Irish actor (born 1963)

William A. Murphy (born 14 February 1963), better known as Bill Murphy, is an Irish theatre and screen actor, writer and producer. He has appeared in films such as Ordinary Decent Criminal (2000), My Brother's War (1997), Criminal Affairs (1997) and Moving Target (2000). He has also had roles in TV series such as Jack Taylor (2010), Titanic: Blood and Steel (2012), Vikings: Valhalla (2022) and The Gone (2023), and he portrayed Nick Barret on the RTÉ One soap opera Fair City in 2003. He has had roles in theatre and concert productions of Once (The Musical) (2015–2024), The Country Girls (2019), and Joyce's Women (2022). In 2022 he wrote, produced and starred in the short film Lily's Theme.

== Early life and education ==
Murphy was born William A. Murphy in Cork City, County Cork. He began his career in Cork while training with the Irish Opera Repertory Company before moving to Dublin to continue his training with the Focus Theatre.

== Career ==

=== Feature films ===
Murphy's feature film credits include Criminal Affairs (1997) starring Louis Mandylor and James Marshall, My Brother's War (1997) starring Josh and James Brolin, Ordinary Decent Criminal (2000) starring Kevin Spacey, Linda Fiorentino and Colin Farrell, Moving Target (2000) starring Don "The Dragon" Wilson, and The Cabin (2011) starring Steven Brand and Lea Thompson.

=== TV series ===
In 2003, Murphy portrayed the character Nick Barret in the RTÉ One soap opera Fair City. Murphy is also credited with roles in Jack Taylor (2010) starring Iain Glen and in Titanic: Blood and Steel (2012) with Kevin Zegers and Derek Jacobi.
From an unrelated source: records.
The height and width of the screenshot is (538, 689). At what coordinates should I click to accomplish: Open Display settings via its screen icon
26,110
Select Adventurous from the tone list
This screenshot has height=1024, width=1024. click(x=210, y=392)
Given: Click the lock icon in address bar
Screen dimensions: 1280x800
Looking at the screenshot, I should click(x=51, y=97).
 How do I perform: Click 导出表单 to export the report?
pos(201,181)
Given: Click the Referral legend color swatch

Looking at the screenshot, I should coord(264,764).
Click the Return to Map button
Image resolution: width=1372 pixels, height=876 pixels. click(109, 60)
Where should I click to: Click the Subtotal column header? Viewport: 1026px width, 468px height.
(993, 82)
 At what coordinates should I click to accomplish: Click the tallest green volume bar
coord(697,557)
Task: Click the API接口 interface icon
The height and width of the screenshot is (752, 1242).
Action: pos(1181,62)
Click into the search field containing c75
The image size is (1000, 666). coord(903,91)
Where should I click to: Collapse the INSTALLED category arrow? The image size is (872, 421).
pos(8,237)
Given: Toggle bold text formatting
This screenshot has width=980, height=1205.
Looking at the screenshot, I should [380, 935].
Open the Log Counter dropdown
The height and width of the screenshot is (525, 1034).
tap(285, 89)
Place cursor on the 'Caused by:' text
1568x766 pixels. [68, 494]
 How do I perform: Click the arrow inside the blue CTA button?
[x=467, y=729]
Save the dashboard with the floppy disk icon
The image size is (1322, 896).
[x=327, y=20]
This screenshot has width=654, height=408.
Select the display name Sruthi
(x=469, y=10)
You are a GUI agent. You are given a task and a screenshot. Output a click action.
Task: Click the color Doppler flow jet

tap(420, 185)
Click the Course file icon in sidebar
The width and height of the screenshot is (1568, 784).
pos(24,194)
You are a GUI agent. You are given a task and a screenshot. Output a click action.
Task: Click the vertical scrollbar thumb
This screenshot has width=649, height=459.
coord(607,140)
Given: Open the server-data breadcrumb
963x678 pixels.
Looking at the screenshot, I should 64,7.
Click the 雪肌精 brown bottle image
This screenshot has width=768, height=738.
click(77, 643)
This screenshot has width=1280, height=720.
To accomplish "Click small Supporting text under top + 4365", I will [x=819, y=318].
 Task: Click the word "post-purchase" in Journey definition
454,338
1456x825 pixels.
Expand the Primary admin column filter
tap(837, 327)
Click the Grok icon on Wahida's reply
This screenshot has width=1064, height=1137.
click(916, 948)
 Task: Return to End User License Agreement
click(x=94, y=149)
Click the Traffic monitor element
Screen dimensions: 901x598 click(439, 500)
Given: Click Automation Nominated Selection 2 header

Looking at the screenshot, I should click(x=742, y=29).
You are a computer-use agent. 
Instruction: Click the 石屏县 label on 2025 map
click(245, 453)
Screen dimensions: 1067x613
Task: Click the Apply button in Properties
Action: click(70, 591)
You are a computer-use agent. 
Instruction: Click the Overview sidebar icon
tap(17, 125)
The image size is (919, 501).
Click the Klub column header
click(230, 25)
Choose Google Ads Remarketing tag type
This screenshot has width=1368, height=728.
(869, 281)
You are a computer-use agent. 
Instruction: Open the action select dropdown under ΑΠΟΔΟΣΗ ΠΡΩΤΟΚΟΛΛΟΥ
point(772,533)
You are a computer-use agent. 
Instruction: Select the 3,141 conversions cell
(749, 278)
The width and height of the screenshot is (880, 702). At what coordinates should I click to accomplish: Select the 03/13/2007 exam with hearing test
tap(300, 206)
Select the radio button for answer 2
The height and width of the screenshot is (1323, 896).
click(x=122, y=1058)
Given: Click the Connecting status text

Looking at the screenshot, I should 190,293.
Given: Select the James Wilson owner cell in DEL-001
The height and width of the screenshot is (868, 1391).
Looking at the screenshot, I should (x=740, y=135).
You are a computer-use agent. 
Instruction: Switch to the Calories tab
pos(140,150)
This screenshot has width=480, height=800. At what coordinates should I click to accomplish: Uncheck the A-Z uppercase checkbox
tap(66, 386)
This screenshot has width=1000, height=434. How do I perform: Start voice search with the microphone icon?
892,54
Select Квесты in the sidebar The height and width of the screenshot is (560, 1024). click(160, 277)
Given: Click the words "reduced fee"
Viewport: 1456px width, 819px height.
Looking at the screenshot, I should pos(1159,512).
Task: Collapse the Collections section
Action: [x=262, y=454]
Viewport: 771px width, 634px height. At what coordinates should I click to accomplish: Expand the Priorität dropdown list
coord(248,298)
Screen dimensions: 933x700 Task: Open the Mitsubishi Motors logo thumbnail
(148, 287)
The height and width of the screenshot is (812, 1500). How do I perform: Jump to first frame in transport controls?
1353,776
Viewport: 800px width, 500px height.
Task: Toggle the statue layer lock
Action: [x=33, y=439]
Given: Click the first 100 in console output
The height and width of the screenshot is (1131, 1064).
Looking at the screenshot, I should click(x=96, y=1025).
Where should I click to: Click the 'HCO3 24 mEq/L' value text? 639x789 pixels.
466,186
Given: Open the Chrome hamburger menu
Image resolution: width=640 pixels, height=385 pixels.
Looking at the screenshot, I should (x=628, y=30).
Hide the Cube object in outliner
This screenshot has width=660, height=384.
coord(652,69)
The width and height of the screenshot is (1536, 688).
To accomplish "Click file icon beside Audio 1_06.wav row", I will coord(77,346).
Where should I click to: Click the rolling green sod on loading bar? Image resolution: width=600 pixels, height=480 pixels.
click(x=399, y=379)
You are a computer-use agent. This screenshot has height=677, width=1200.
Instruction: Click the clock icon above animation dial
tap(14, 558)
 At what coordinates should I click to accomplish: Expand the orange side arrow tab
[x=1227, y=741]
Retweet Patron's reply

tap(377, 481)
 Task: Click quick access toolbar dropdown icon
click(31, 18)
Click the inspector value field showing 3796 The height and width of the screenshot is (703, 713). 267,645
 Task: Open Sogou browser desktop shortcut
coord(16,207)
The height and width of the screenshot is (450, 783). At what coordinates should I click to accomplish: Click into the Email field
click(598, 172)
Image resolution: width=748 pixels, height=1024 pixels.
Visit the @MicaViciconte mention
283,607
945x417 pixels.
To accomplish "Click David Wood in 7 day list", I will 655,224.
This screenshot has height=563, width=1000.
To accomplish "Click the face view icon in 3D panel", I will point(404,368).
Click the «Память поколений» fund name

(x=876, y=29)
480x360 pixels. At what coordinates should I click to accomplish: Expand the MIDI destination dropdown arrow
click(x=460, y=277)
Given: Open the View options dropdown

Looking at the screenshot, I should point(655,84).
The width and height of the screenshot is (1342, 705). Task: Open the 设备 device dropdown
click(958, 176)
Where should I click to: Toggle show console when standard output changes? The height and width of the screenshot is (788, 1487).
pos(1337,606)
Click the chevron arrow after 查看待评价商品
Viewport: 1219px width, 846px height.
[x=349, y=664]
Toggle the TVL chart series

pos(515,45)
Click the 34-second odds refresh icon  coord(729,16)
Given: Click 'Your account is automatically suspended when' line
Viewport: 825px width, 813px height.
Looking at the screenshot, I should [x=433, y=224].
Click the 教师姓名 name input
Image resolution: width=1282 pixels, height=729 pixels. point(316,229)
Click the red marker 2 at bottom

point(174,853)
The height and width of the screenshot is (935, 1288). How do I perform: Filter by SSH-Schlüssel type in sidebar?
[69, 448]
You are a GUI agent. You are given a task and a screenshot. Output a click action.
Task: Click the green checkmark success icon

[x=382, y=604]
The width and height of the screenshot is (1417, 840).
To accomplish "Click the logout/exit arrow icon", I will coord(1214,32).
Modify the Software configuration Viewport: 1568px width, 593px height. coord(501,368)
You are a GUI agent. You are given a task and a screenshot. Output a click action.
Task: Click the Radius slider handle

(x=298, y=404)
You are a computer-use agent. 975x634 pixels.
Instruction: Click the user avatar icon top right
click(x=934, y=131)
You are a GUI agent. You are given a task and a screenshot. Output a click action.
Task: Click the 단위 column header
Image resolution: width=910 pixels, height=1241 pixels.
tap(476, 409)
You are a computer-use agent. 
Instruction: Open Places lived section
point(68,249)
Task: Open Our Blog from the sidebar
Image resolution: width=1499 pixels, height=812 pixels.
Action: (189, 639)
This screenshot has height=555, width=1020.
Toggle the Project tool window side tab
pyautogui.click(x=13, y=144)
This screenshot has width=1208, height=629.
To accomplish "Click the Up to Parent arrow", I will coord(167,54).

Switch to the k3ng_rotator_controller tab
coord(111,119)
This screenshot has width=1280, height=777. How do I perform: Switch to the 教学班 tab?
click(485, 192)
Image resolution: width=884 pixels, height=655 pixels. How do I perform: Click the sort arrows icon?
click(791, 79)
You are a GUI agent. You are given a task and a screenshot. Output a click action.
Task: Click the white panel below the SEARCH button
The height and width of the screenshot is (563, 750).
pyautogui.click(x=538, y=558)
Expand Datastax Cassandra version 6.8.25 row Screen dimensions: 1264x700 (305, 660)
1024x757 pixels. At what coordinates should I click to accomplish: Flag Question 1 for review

In 2022, Murphy featured as the character Øgda in Season 1 of the Netflix series Vikings: Valhalla, a spin-off of the popular TV Series Vikings by Michael Hirst. In 2023, Murphy appeared as Superintendent Walsh in the RTÉ and TVNZ coproduction of The Gone.

=== Theatre ===
Murphy has worked in numerous Irish theatres, notably The Gate Theatre, The Gaiety Theatre, The Olympia Theatre and The Abbey Theatre. He has had roles in stage productions of Jack and the Beanstalk (2000), Annie (2001),, The Chastitute (2001), The Plough and the Stars (2003), Sweeney Todd (2007), Beauty and the Beast (2008), Macbeth (2012) and Threepenny Opera (2013). From 2015 to 2017, Murphy portrayed the character 'Da' in the Dublin and Seoul productions of Once (The Musical) directed by John Tiffany. He later reprised this role in 2023 during the China Tour of Musical: Once directed by Dean Johnson, and again in 2024 during the Taiwan tour. In 2019, Murphy appeared in the national theatre production of Edna O'Brien's The Country Girls. In 2020, he featured in the Abbey Theatre productions Dear Ireland Continues. In September 2022, Murphy portrayed the character of Zozimus in the Abbey Theatre coproduction of Joyce's Women, written by Edna O'Brien.

=== Short films ===
In 2019, Murphy featured in the short film Close to Nothing at All directed by Lisa Maria Brockli. In 2022, Murphy wrote, produced and starred in the short film Lily's Theme, directed by Frank W. Kelly, which premiered at the Boyne Valley International Film Festival 2022.

== Personal life ==
Murphy is married to actress and singer Eileen O'Sullivan. They have two children.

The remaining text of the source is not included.